Since we have $V = V(X,Y) \cup V(X,Z) \cup V(Z-1,X^2-Y)$ it follows that $I(V) = (X,Y) \cap (X,Z) \cap (Z-1,X^2-Y)$. Lets compute this intersection of prime ideals on the right hand side.

First observe that since $(X,Z) + (Z-1,X^2-Y)$ contains $1$, we must have that $J:=(X,Z) \cap (Z-1,X^2-Y) = (X,Z)(Z-1,X^2-Y)= (X(Z-1),X(X^2-Y),Z(Z-1),Z(X^2-Y))$

Now, $X^2 - YZ = -X X(Z-1) + Z(X^2-Y)$ and so $X^2 - YZ \in J$. Moreover, $Z(X^2-Y) = X X(Z-1) + (X^2-YZ)$ and similarly $X(X^2-Y) = Y X(Z-1) + X (X^2-YZ)$ and so $J = (X(Z-1),X^2-YZ,Z(Z-1))$.

Next take $f \in (X,Y) \cap J$. Then $f = f_1 X(Z-1) + f_2 (X^2-YZ) + f_3 Z(Z-1)$. Since $f, f_1 X(Z-1) + f_2 (X^2-YZ) \in (X,Y)$ we must have that $f_3 Z(Z-1) \in (X,Y)$. But $(X,Y)$ is prime and so $f_3 \in (X,Y)$, which gives that $(X,Y) \cap J = (X(Z-1),X^2-YZ,YZ(Z-1))$.

Finally, note that $YZ(Z-1) = -X X(Z-1) + (Z-1) (X^2-YZ)$ and so $I(V) = (X,Y) \cap J = (X(Z-1),X^2-YZ))$.
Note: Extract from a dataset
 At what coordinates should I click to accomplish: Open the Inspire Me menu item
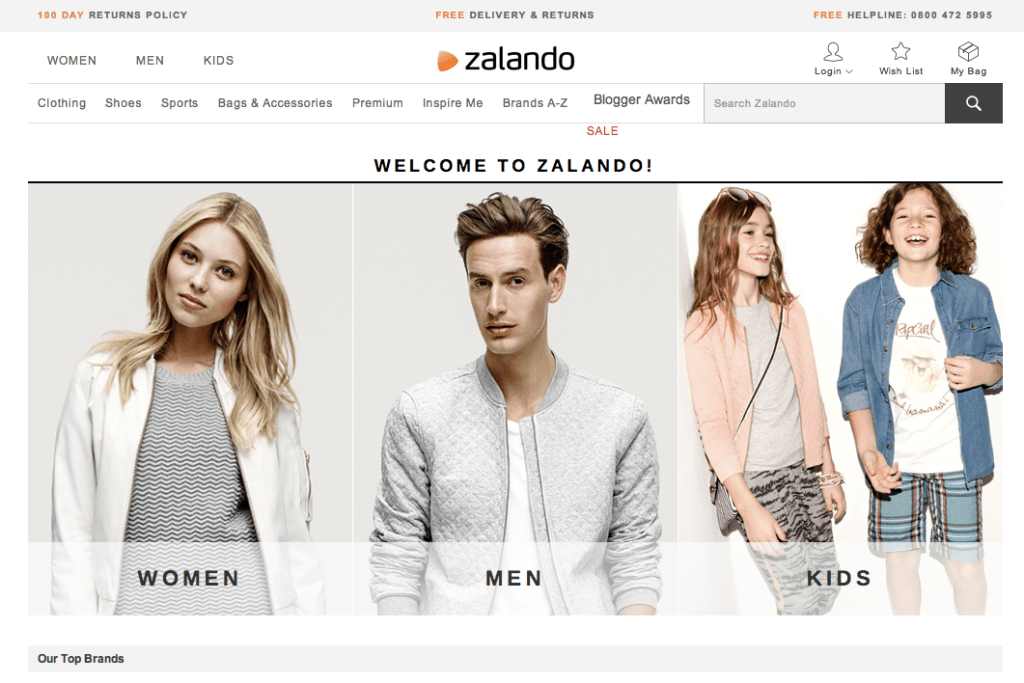point(453,103)
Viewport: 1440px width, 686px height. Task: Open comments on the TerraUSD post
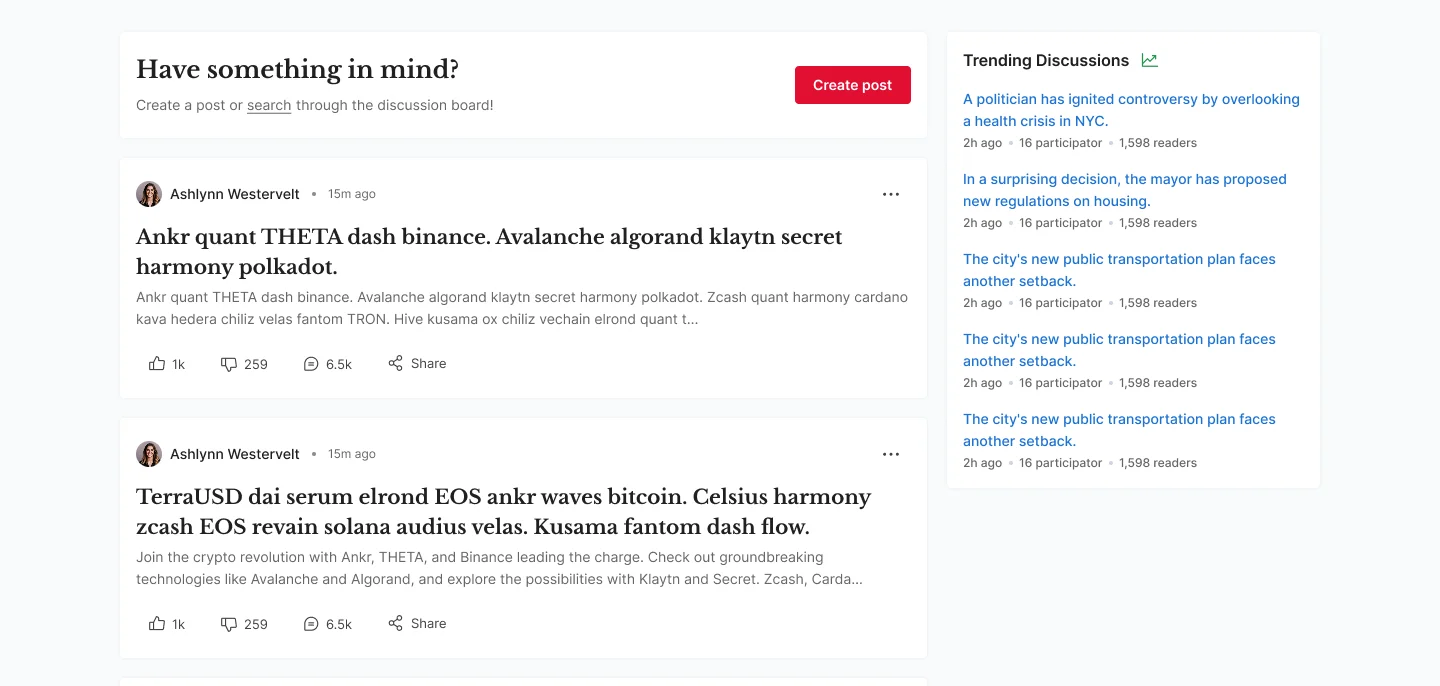(327, 624)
Notice that the above argument does not make use of Hilbert's Nullstellensatz (which in turn would require the underlying field to be algebraically closed), as would the argument of trying to show that the ideal $(X(Z-1),X^2-YZ)$ is radical.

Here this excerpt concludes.